***** Page excerpt

Fitch Ratings has projected Pakistan’s economic growth rate at 4.2% for fiscal year 2022 here on Monday. While the projection is lower than government’s target of 4.8%, Fitch said that this projection is based off of the steadily rising vaccination rates and supportive fiscal and monetary conditions in the country.
The New York based agency, which is considered to be one of the Big three credit rating agencies, said, “Improving vaccination rates will buoy private consumption growth while supportive monetary and fiscal conditions will serve as tailwinds for gross fixed capital formation.”
Fitch said that the imports are expected to exceed the exports leading to a negative growth impact on the economy. Furthermore, it highlighted concerns regarding the increasing number of COVID-19 cases due to the fourth wave in the country, which could significantly impact the economic growth.
Fitch said that regarding the worsening of security conditions in the region due to extremist groups such as the Taliban could potentially result in social instability as well as pose a threat to the infrastructure. Consequently, deteriorating Pakistan’s export capability and gross fixed capital outlook as investors shy away from funding capacity building infrastructure.
In the wake of the fourth wave of COVID-19 in the country, the agency forecasts minimal damage to the growth trajectory owing to the government’s inclination for the “smart-lockdown” policy rather than resorting to nationwide lockdowns. As the vaccination rates improve, a positive impact on private consumption is expected. Such an increase in consumer spending can contribute to further improve the private consumption rate to 3.6% for the current fiscal year FY22 according to the revised forecasts of the agency.
On the vaccination front, around 22.8% of the population has been administered a single shot of the vaccine while 9.6% has received double shots as of September 12. These rates show a drastic increase compared to the numbers from June. As the vaccination numbers move towards attaining herd immunity, a positive consumer sentiment is expected.
Fitch notes strong signs of a recovering economy as the country achieves 44.1 reading in July owing to rising consumer confidence. Demand for major items has surpassed pre-pandemic demand levels. Combined with positive remittance growth and a strong economic growth outlook in the Gulf Cooperation Council (GCC) and European Union, further promote private consumption.

**********
***** Provided data

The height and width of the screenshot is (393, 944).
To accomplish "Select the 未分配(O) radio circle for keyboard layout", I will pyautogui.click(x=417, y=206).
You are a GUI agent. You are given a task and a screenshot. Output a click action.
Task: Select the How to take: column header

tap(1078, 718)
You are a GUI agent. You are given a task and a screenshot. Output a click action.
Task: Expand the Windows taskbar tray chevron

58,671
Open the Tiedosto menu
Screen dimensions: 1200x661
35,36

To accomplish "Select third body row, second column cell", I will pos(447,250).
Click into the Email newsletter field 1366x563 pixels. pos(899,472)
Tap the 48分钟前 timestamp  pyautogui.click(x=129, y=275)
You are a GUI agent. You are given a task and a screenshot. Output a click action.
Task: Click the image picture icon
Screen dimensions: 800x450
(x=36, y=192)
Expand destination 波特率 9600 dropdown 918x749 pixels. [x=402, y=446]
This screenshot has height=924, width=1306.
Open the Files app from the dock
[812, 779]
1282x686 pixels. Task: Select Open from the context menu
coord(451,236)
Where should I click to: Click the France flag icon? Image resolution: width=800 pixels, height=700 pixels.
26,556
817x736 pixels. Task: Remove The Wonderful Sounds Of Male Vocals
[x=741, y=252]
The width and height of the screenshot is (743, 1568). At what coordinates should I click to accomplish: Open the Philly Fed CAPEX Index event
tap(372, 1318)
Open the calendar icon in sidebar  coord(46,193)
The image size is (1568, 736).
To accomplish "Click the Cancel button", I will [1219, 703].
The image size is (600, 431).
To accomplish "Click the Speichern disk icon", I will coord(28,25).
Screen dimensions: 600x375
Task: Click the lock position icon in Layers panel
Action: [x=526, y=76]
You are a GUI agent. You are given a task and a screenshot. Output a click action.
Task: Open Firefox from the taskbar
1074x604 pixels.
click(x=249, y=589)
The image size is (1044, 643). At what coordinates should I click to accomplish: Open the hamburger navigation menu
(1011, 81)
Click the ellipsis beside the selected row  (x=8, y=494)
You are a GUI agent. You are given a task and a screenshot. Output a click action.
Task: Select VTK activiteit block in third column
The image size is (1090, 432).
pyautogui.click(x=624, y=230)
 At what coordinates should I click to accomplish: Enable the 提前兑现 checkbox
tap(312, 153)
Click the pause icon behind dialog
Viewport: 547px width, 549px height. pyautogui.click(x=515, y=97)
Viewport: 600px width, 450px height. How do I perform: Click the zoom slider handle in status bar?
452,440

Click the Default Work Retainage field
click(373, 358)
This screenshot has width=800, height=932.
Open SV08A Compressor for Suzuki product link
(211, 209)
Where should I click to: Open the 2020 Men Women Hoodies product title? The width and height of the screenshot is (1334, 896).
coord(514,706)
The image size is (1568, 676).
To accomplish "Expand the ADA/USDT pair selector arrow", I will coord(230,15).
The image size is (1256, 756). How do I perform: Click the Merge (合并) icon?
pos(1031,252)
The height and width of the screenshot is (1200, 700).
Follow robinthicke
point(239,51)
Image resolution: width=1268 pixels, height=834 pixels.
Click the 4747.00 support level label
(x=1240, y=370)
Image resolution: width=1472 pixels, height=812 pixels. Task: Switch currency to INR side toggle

**********

▸ Exercise
Extend the article on Fitch's economic growth forecast for Pakistan, picking up after its last paragraph.

▸ Exercise output
Forecast for Gross Fixed Capital Formation (GFCF) growth were also revised by the agency to 8% in the current fiscal year in comparison to 7.2% earlier. Government policies supporting fiscal and monetary conditions combined with rising external and domestic demand outlooks will drive the GFCF. These sentiments are reflected in the SBP conducted business confidence survey which showed the highest levels in June signaling optimistic business outlook in the country.
According to the State Bank of Pakistan, it expects 67% growth in the Temporary Economic Refinance Facility (TERF) loan disbursements in FY22 which will promote capacity enhancing investments in the country. Another contributor towards positive growth is the rising development spending as the government increased the budget for Public Sector Development Programme by 61% this year.
Previously, the forecast provided by the agency was 3.5% for the government consumption growth which has been revised to 4.3% as subsidies provided to the energy sector are expected to promote government consumption and improve the circular debt.
As the government plans on allocating $1.1bn for the procurement of COVID-19 vaccines, the imports are expected to increase more than the exports. A rebound in consumer spending as well as rising demand for capital goods is forecasted leading to further improvement in the economic outlook.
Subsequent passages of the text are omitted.